The meetings were informal, with no particular goal or theme apart from allowing people to share their problems and struggles, be there for each other and sympathize, sometimes offer advice if it was asked for, or just be there to listen. Sometimes I think this is why less and less people started coming – perhaps they would have needed something more, better focused or goal-oriented. It also didn’t necessarily help that I would sometimes need to cancel meeting last-minute because of my own panic attacks.
At some point, partially due to my own lack of initiative and my relapsing depression, partially due to less and less people showing up, the group meetings became more infrequent and further in between. From previous experience, I knew that asking if someone would step in and just be there as a de facto group leader (the only role of which, really, is to say “Hey, let’s meet up here at this time”) would be left unanswered. I don’t mean to throw blame – I know that it’s not easy to step up and, so to speak, take charge of something as delicate as other people’s mental wellbeing.

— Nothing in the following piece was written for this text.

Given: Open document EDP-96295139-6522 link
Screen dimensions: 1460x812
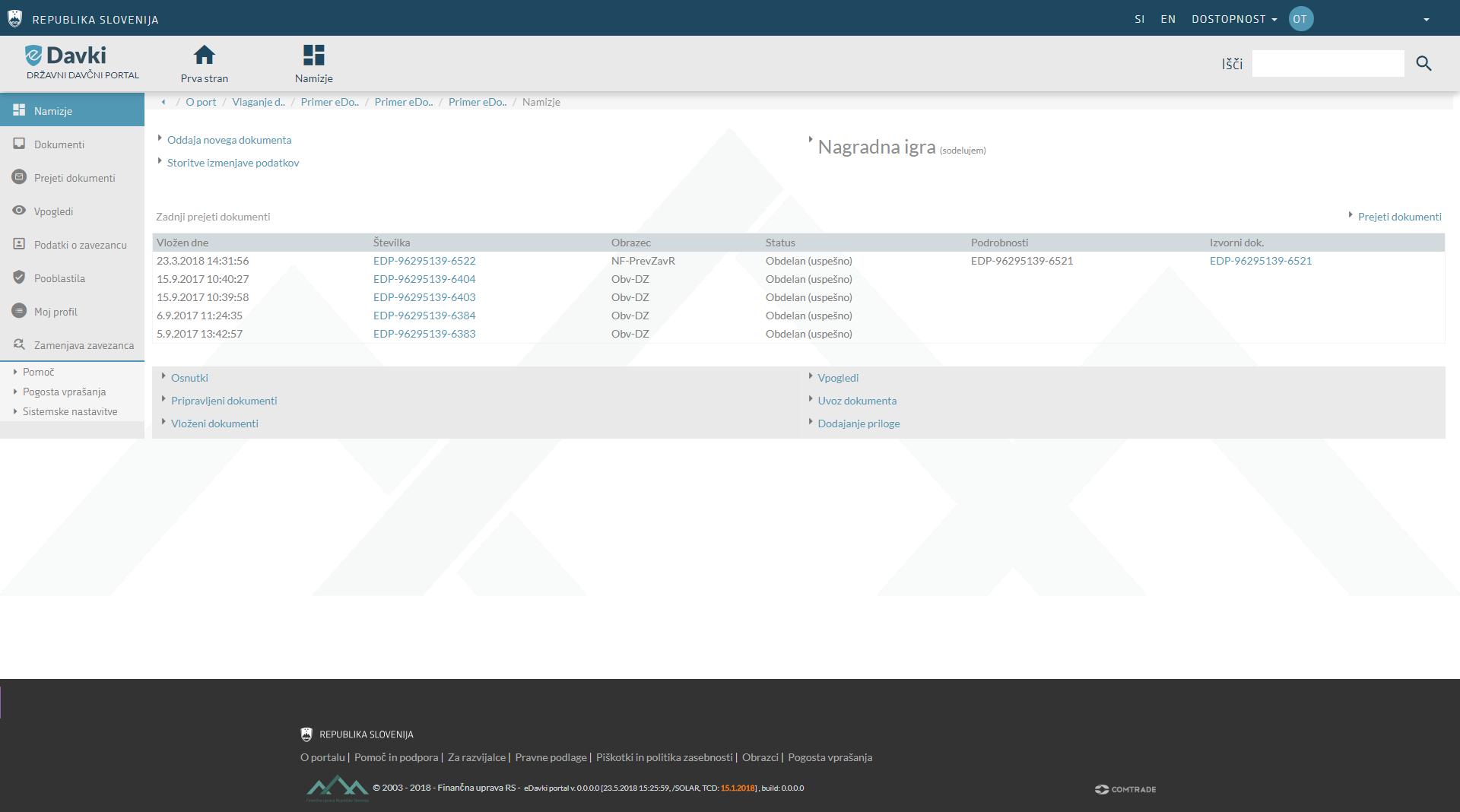Looking at the screenshot, I should 424,261.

Nevertheless, this post serves as a call to arms. MeWe needs you.
In about two months, I am quitting my PhD. Maybe temporarily, maybe permanently. Time will tell. It is not due to mental health this time, but rather because working with my therapist has made me realize that I was doing the PhD for the wrong reasons, which in turn exacerbated my already existing tendency towards anxiety and depression.
Despite it not having worked out as well as I would have liked, and despite me not having been the leader/organizer that MeWe deserved, one thing that I still do wholeheartedly believe with every last fiber of my soul is that The University of Helsinki NEEDS MeWe, in some shape or form. Doctoral students of all shapes and sizes, with varying degrees of mental struggles, need a safe space where they can talk, support each other and just… be together. Without judging of trying to ‘fix’ anything necessarily.
MeWe needs someone – one person, or ideally a group of people, that would set up regular meetings. No leadership skills required. No counseling required. Just book a room, let people know and be there. If at some later point someone feels like organizing thematic workshops, inviting counselors or anything like that, more power to you. But for now, MeWe just needs to keep on living. Because we care about PhD students’ lives.